A Conversation with Takayuki Minami

Words: Sam Wittwer

July 06 2016

As Creative Director of Need Supply Co. Japan, Takayuki Minami has helped to establish the presence of Need Supply Co. in one of the most design-saturated cultures in the world. The creative polymath first established himself with alpha.co.ltd, a creative agency and communications firm that took part in developing some of Japan’s premiere brands.

Over the past few years, Minami-san dove into the design and development of his proprietary collection known as Graphpaper. We tapped into these skills to develop our most recent NSCO collection, a functional melding of traditional Japanese and American styles. To celebrate the launch of the new collection, we speak to the man who made it happen.

Mr. Minami, we’ve been officially working together for almost a year now, but I would like to start a little further back. Could you tell us a bit about where you were born, and where you grew up?

I was born in Nagoya Prefecture and lived there until I was three. Then I moved to a dodgy area called Ichikawa City in the Chiba Prefecture, which is right next to Tokyo, until the end of middle school. Ever since I entered high school, I’ve been living in Tokyo.

What sorts of things were you interested in as a kid? Any particular idols or people you looked up to?

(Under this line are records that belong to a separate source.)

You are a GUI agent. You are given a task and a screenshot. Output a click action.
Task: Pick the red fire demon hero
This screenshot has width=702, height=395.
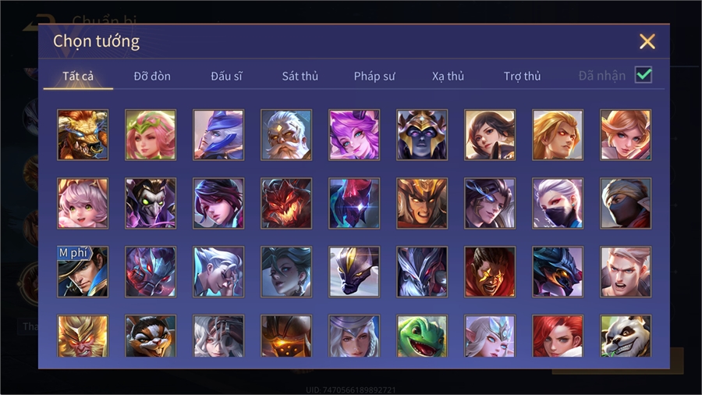[x=286, y=203]
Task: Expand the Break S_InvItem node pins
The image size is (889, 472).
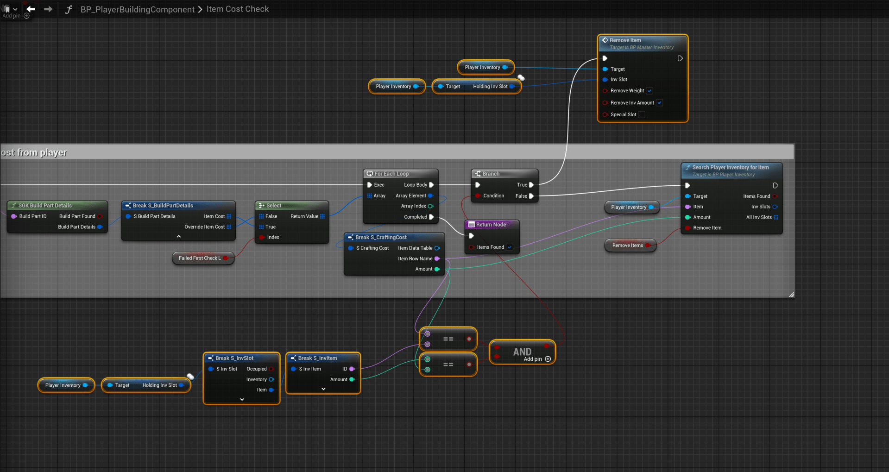Action: click(x=323, y=389)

When I was young, I wanted to be a painter in the future, so I drew at home every day. I used to like Picasso, Monet, Modigliani back then, so I would imitate their work. This was when I was about a fourth or fifth grader. When I was even younger, I used to draw characters from cartoon and comics. I have never looked up to or admired idols or people in my life. I’ve never had that feeling.


What was the first piece of clothing you truly loved? 

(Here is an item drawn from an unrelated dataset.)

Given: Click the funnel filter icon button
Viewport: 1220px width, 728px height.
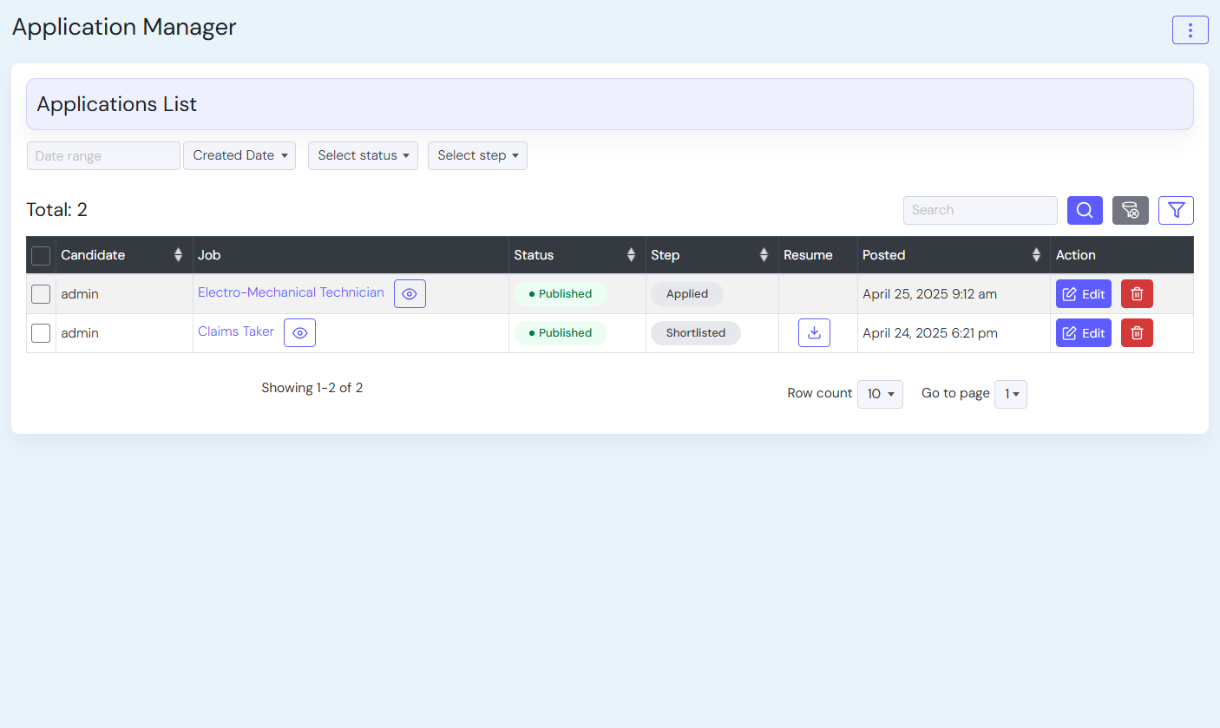Looking at the screenshot, I should point(1176,210).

It was a COMME de GARCONS HOMME PLUS matching top and bottom. I really liked the crisp texture of wool gabardine. I also liked their little boxy over-sized design. I still think that they were really good pieces of clothing.

How is it that you first got involved in the world of art and design?

Simply, I didn’t want to become an office worker wearing a tie. That’s all.

Can you tell us a bit about the founding of alpha.co.ltd?

After I quit H.P. France, a company which I worked for more than ten years, I didn’t want to be employed again. Being an employee was not my thing, so I felt “Now’s the best timing to start on my own!” and founded alpha.co.ltd. For the first five years, I didn’t hire anyone, nor did I have an office. I was a nomad worker – working all alone, running around.

What is your day-to-day like when you are working?

I have meetings with my staff about the designs and more meetings with clients and I visit shows and presentations from morning to late at night. My schedule is packed. However, just recently I got permission from my staff to have a free day called “no-appointment-day” which I can use as a thinking day for myself. I use that day for refreshing by just resting my mind, thinking about new ideas, or visiting bookstores and museums. I think this is also a part of my work.

Your work is largely a practice in good style, can you tell us who or what inspires you?

I look at things from different angles, visit the sites where things are made, and communicate with people. By doing these on a daily basis, there are moments where different dots (points) are connected and form a line. And eventually, those lines become source of inspiration, which are formed in to a shape.

Onto the line you’ve recently produced for Need Supply Co., NSCO – can you tell us more about the specific inspirations for the designs?

I combine traditional elements — both Japanese & Western — and modern elements, modern living and necessities in everyday life. An example of a traditional Japanese element is “wafuku” (literally meaning “Japanese clothing”; such as the kimono, obi, or hakama). For Western elements, I work on redefining and updating only the function of traditional tailoring, workwear or military wear.

The clothing seems to be rooted in a fine balance between American and Japanese tradition, what do you feel makes these two cultures work together so well? Or, what do you feel the are the traits that make American and Japanese culture complimentary?

Basically, any “yofuku” (literally meaning “Western clothes”) in Japan are originated in foreign countries; while “kimono” is born in Japan. Each has specific functions and each is well thought out, but their functions and ideas also link. I pick out where the functions and ideas overlap, and apply that to the design.

In other words, clothing has a core function – warmth, protection – no matter where you live. Bringing together two ways of solving a similar problem makes for a complimentary idea.

What was the most notable difference you found in working on this particular collection?

The way the patterns are created is very different. Wafuku (Traditional Japanese clothing) is designed and cut flat. People wear it by wrapping, folding, tucking up and tying. On the other hand, Western clothes are made three dimensional according to the line of the body.

Do you have a favorite piece in the collection? Which one and why?

Of course, I like them all, but particularly I like the wide pants with an obi belt. I like the action of tying an obi – which is very Japanese – and its combination with trousers in a wider silhouette, which is very traditionally western.

Do you have a particular design philosophy?

With anything, I try not to over design…but I design what I want and what I would like to see. Maybe people empathize with these points.